RECORDS FOR THIS TASK:
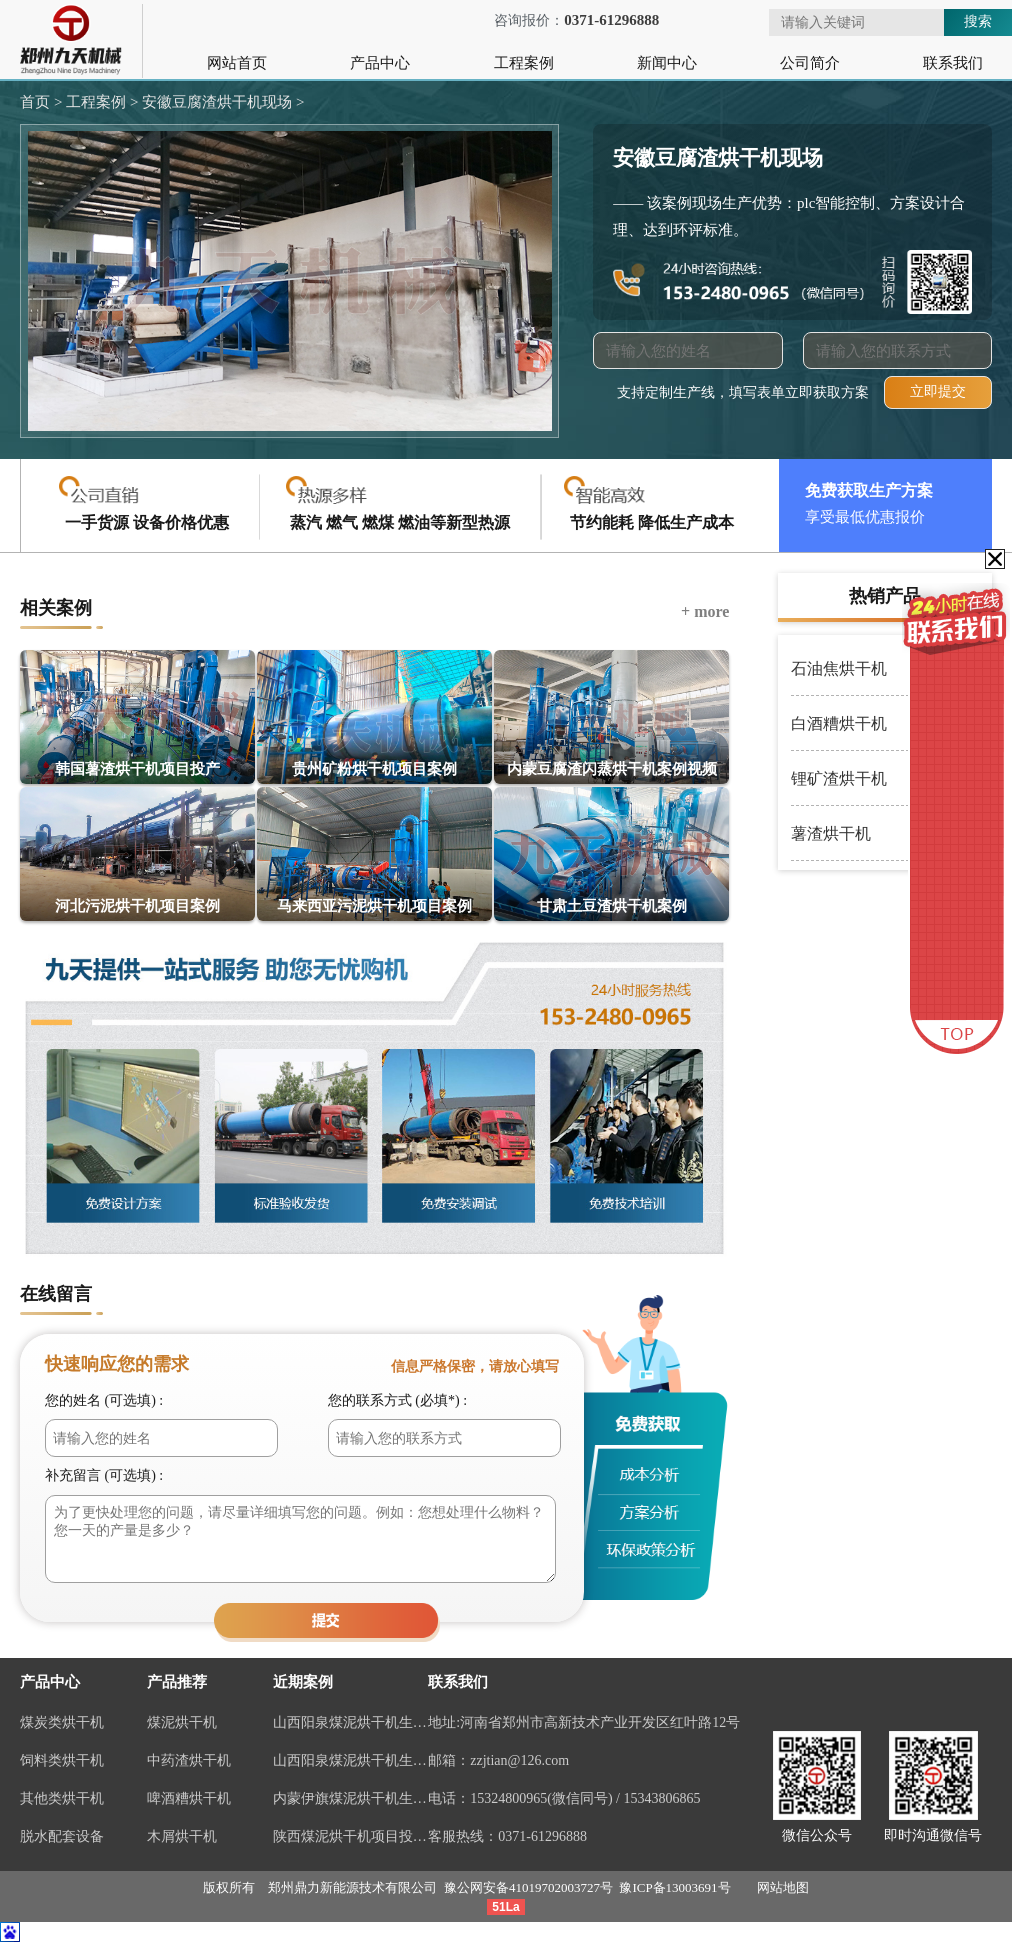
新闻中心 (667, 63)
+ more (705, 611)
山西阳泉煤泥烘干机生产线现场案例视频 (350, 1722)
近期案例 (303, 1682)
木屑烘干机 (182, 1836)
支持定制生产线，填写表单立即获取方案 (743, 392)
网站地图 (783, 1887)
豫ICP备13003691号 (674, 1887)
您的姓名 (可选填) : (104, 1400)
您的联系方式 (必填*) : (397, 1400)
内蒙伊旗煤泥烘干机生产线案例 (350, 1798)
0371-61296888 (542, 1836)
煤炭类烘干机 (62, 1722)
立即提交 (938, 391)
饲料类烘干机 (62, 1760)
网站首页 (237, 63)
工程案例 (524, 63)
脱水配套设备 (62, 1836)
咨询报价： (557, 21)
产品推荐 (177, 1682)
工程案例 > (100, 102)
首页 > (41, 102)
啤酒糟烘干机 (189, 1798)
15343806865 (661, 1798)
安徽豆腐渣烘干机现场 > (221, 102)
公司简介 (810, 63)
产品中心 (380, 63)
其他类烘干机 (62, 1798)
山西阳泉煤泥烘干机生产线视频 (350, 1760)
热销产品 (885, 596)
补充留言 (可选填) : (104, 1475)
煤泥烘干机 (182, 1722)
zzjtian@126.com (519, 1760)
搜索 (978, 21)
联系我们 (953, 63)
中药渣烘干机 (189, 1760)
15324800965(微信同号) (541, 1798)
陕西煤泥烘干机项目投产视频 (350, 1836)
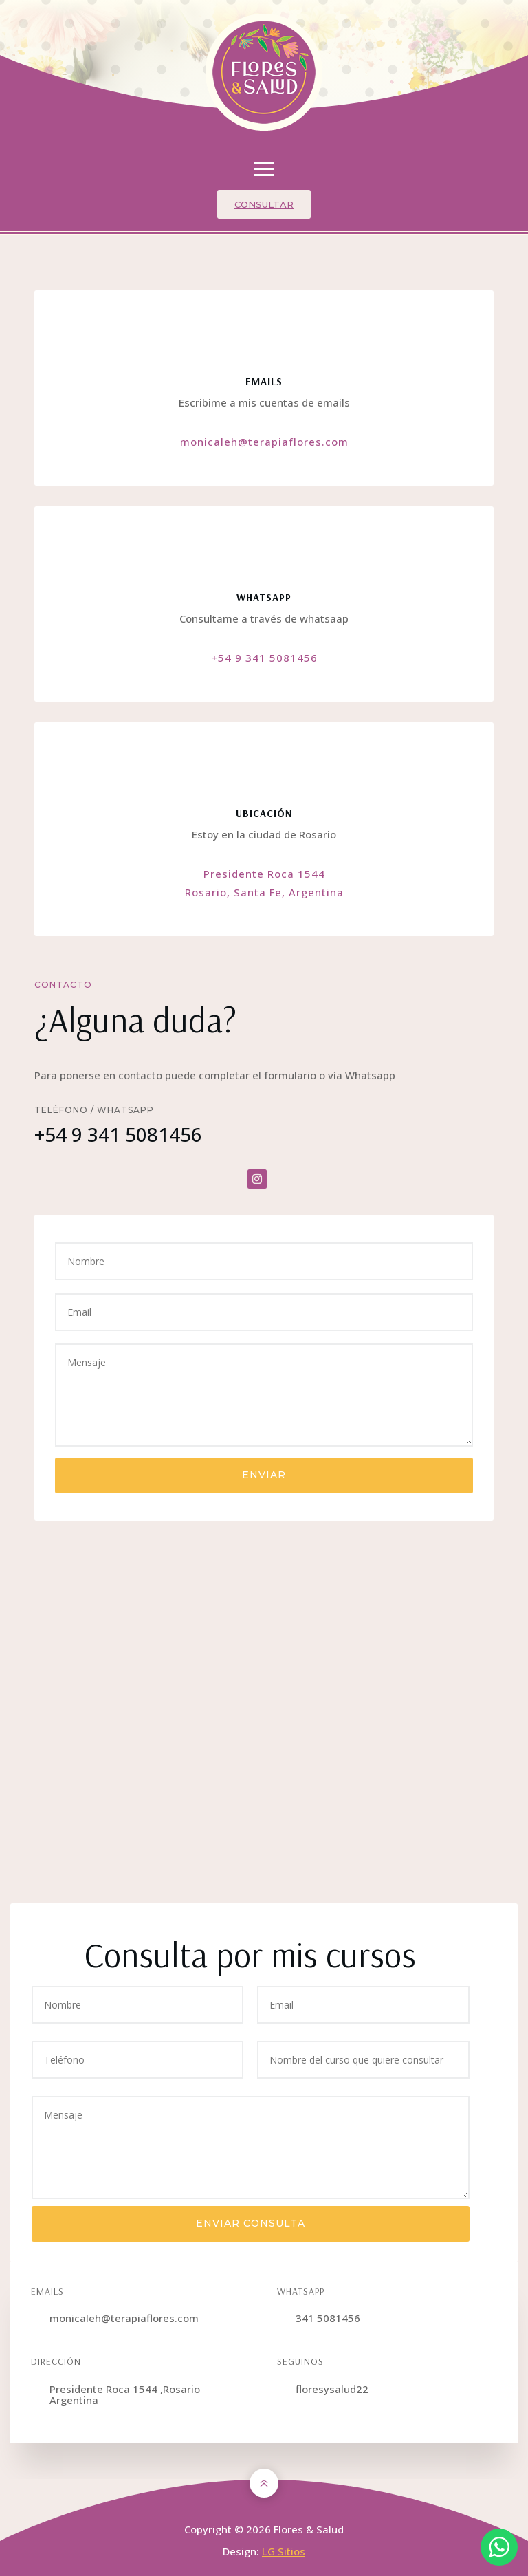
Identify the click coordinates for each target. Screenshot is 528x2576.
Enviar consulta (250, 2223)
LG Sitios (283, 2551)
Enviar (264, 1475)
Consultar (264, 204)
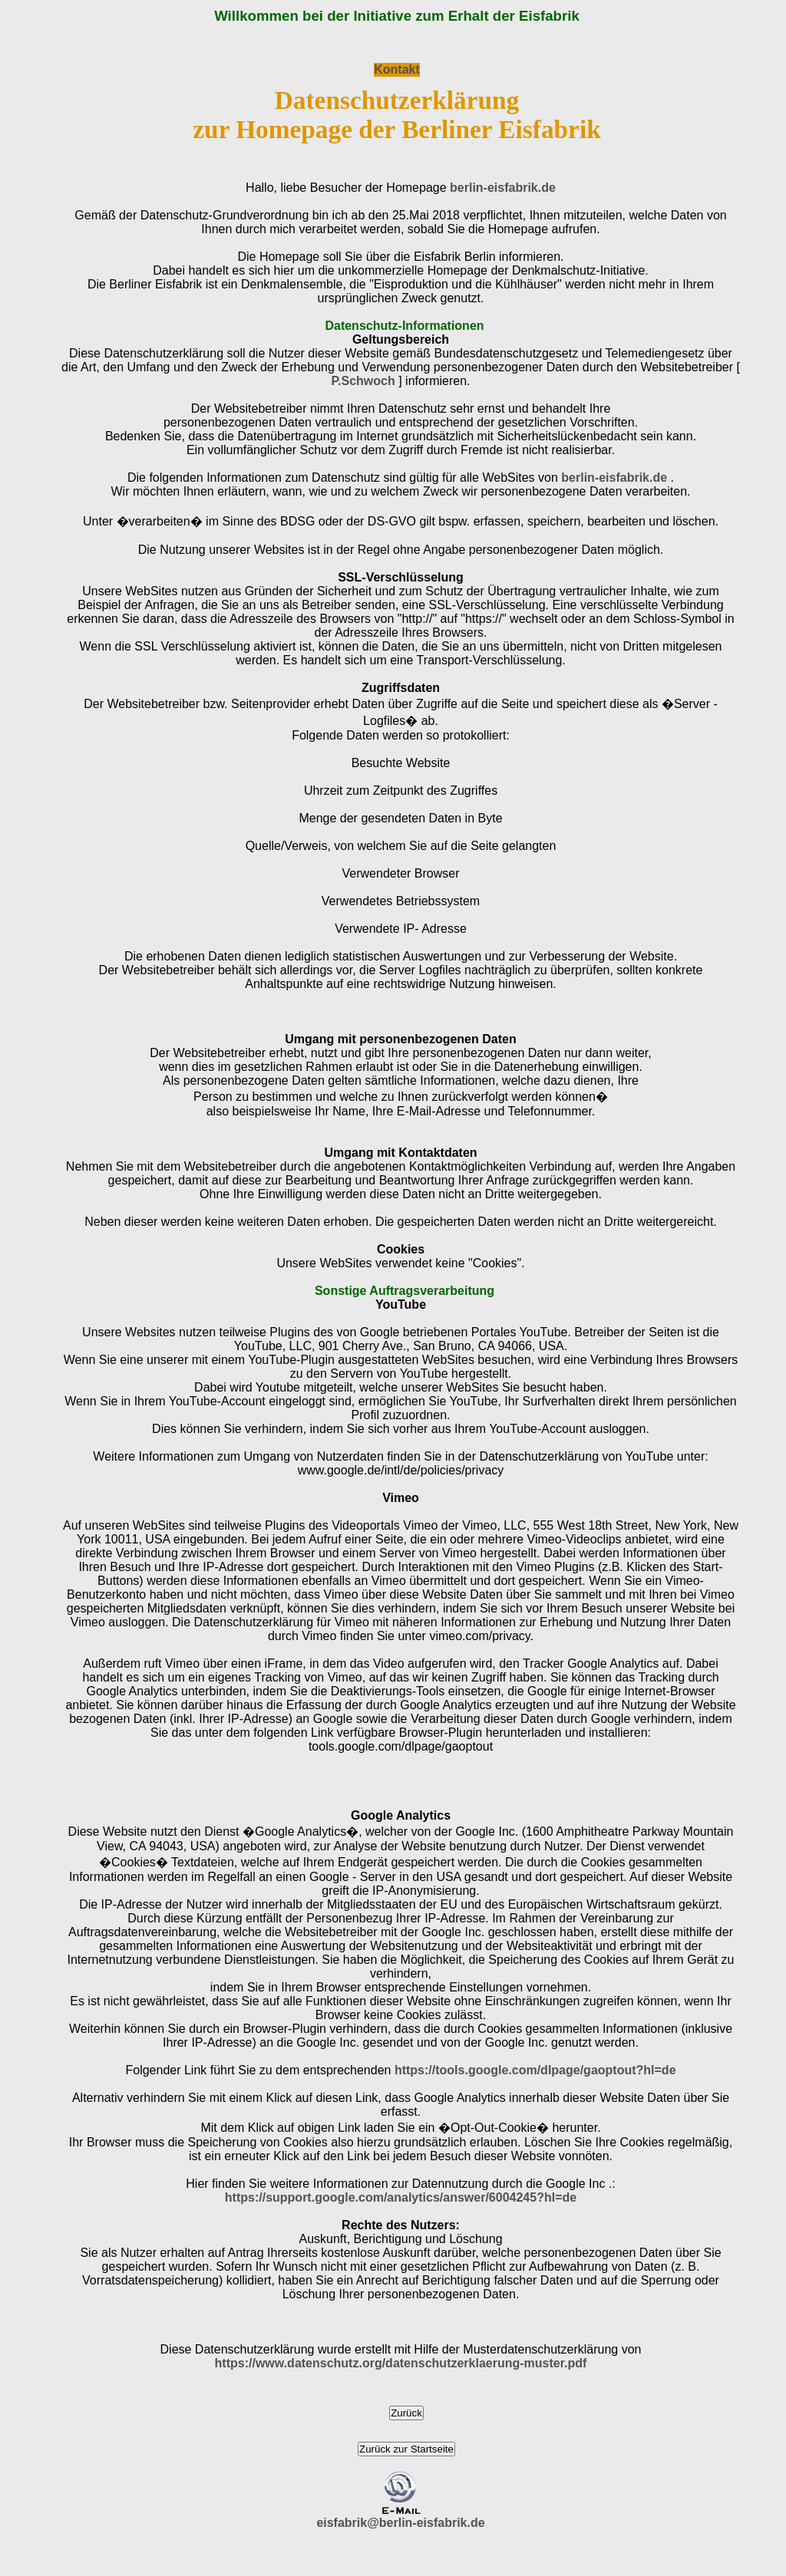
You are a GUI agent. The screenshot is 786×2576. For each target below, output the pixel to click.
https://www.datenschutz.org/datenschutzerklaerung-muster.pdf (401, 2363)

EXERCISE OBJECTIVE:
Add 86 to every number in the coordinates of the material, from the line containing "产品推荐 (177, 1682)" through the end of the material. Give all of those lines again, including the requests, and leave out the pictures.

REPLY:
产品推荐 (263, 1768)
工程案例 > (186, 188)
首页 > (127, 188)
啤酒糟烘干机 (275, 1884)
15343806865 (747, 1884)
安徽豆腐渣烘干机现场 > (307, 188)
公司简介 (896, 149)
产品中心 (466, 149)
其他类烘干机 (148, 1884)
山西阳泉煤泥烘干机生产线视频 (436, 1846)
热销产品 (971, 682)
补充留言 (可选填) : (190, 1561)
煤泥烘干机 (268, 1808)
zzjtian@126.com (605, 1846)
搜索 (1064, 107)
联系我们 (1039, 149)
中药渣烘干机 (275, 1846)
15324800965(微信同号) (627, 1884)
陕西煤泥烘干机项目投产视频 (436, 1922)
Identify the click coordinates for each target. Screenshot is 528x2576.
Enviar consulta (336, 2309)
LG Sitios (369, 2637)
Enviar (350, 1561)
Consultar (350, 290)
You are a GUI agent. The screenshot is 786×2576. For each target below, output the pixel to click.
https://www.datenschutz.org/datenschutzerklaerung-muster.pdf (487, 2449)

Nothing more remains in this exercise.